The idea behind Cold War deterrence was that if one side (say, the U.S.) decided it could fire a nuclear attack at the other side (say, Russia) and destroy it so totally that retaliation will be minimal, deterrence falls apart. So does arms control: The vulnerable side has an enormous incentive to build more bombs. The expensive, dangerous solution to that is to build nuclear forces so large that even if a small percentage survived an attack and could fire back, the results would be catastrophic.
Obama appears to be following the more recent thinking of “minimum deterrence.” Minimum deterrence suggests, rather than each side stockpiling an overwhelming force, that it’s possible to establish the least number of bombs necessary. You need enough to scare the other guy into never bombing you in the first place. What’s that number?
The NDU team modeled a nuclear war between sides with 1,000 warheads each and 500 each. They concluded that a devastating retaliation capacity was still viable even at 500 warheads. With retaliation a possibility even with each side having far fewer weapons than previously imagined, deterrence remained in place—that is, everyone remained scared out of their minds, so no one shot first … at least in the model.
Either the 1,000 maximum-minimum deterrence regime or the 500 maximum alternative provides for sufficient numbers of second strike surviving and retaliating warheads to guarantee unacceptable retaliation under each of four operational conditions.
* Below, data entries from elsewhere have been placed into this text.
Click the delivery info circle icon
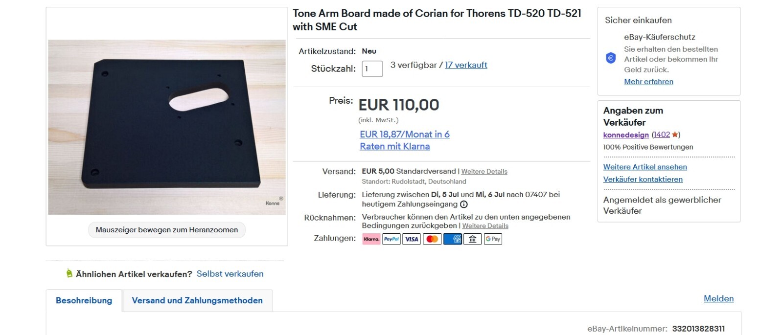 coord(464,204)
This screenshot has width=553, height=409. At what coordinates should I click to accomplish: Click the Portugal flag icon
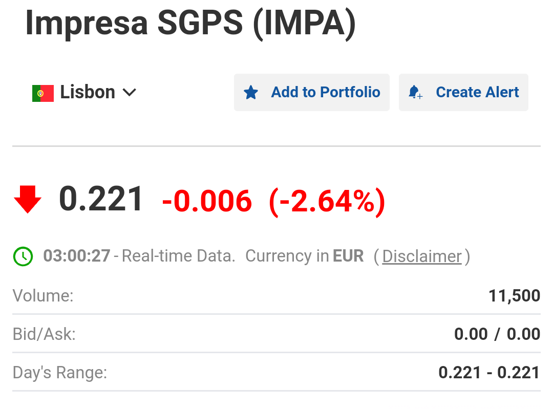pos(43,93)

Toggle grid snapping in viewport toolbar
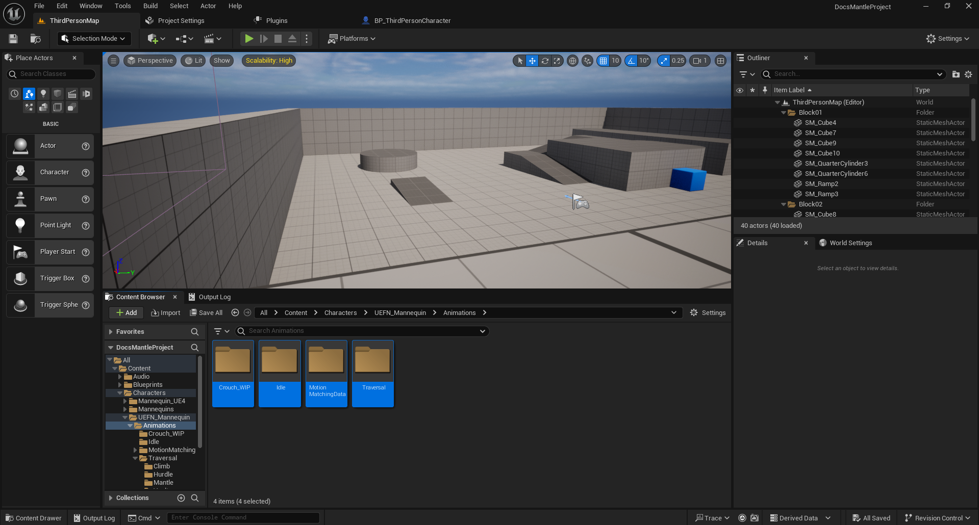[604, 61]
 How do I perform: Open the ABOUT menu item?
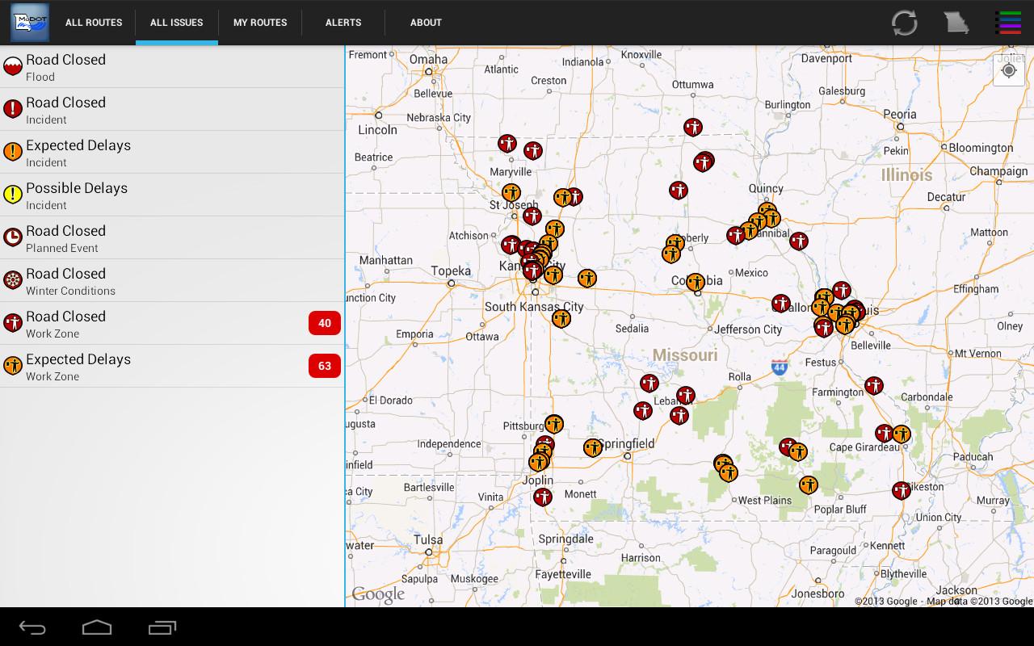[426, 23]
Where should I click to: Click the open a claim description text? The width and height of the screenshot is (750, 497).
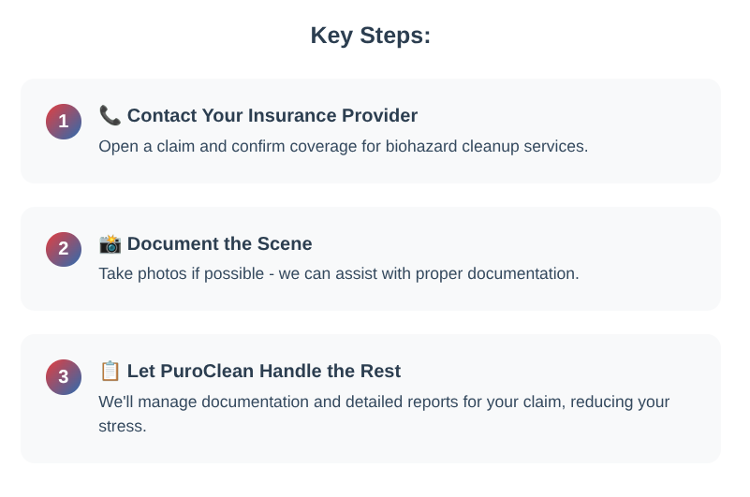[x=344, y=146]
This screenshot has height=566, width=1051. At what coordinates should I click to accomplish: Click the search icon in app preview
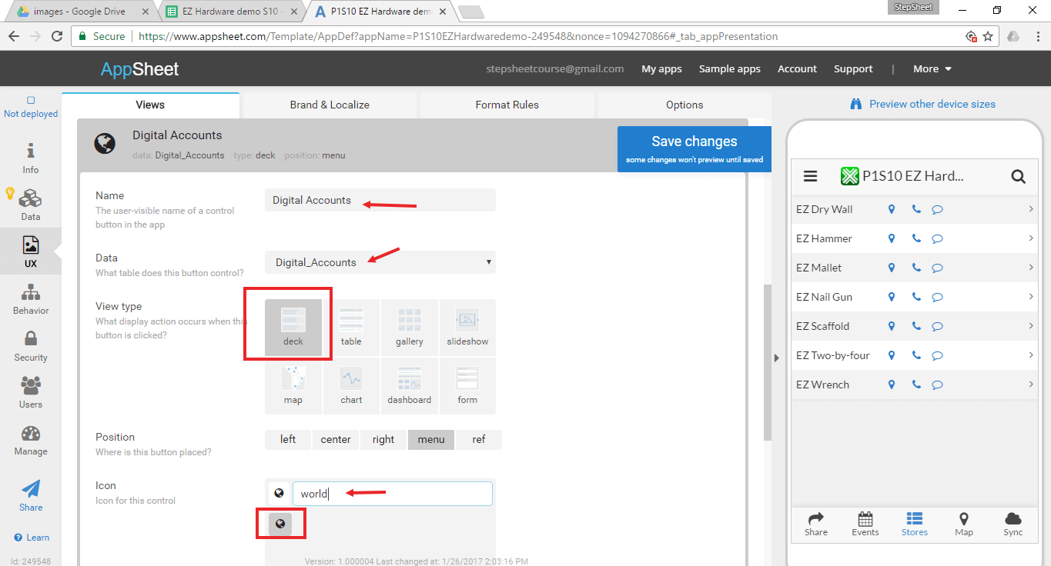pyautogui.click(x=1018, y=177)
Russian and American forces provide for several hundred retaliating weapons under a deployment limit of 1,000….
The conclusion was that if both the U.S. and Russia reduced their nuclear forces to levels far below what either side has ever proposed, they’d still be deterred enough to avoid starting a nuclear war with each other, or anyone starting one with them.
When the prewar deployed forces are reduced to a maximum of 500 weapons, each state still retains enough second strike retaliatory power to inflict socially and politically unacceptable damage regardless of the force posture or condition of operational readiness.
No one appears to have tested models in which the number of nukes necessary for deterrence was just one, despite anecdotal evidence suggesting that could be true.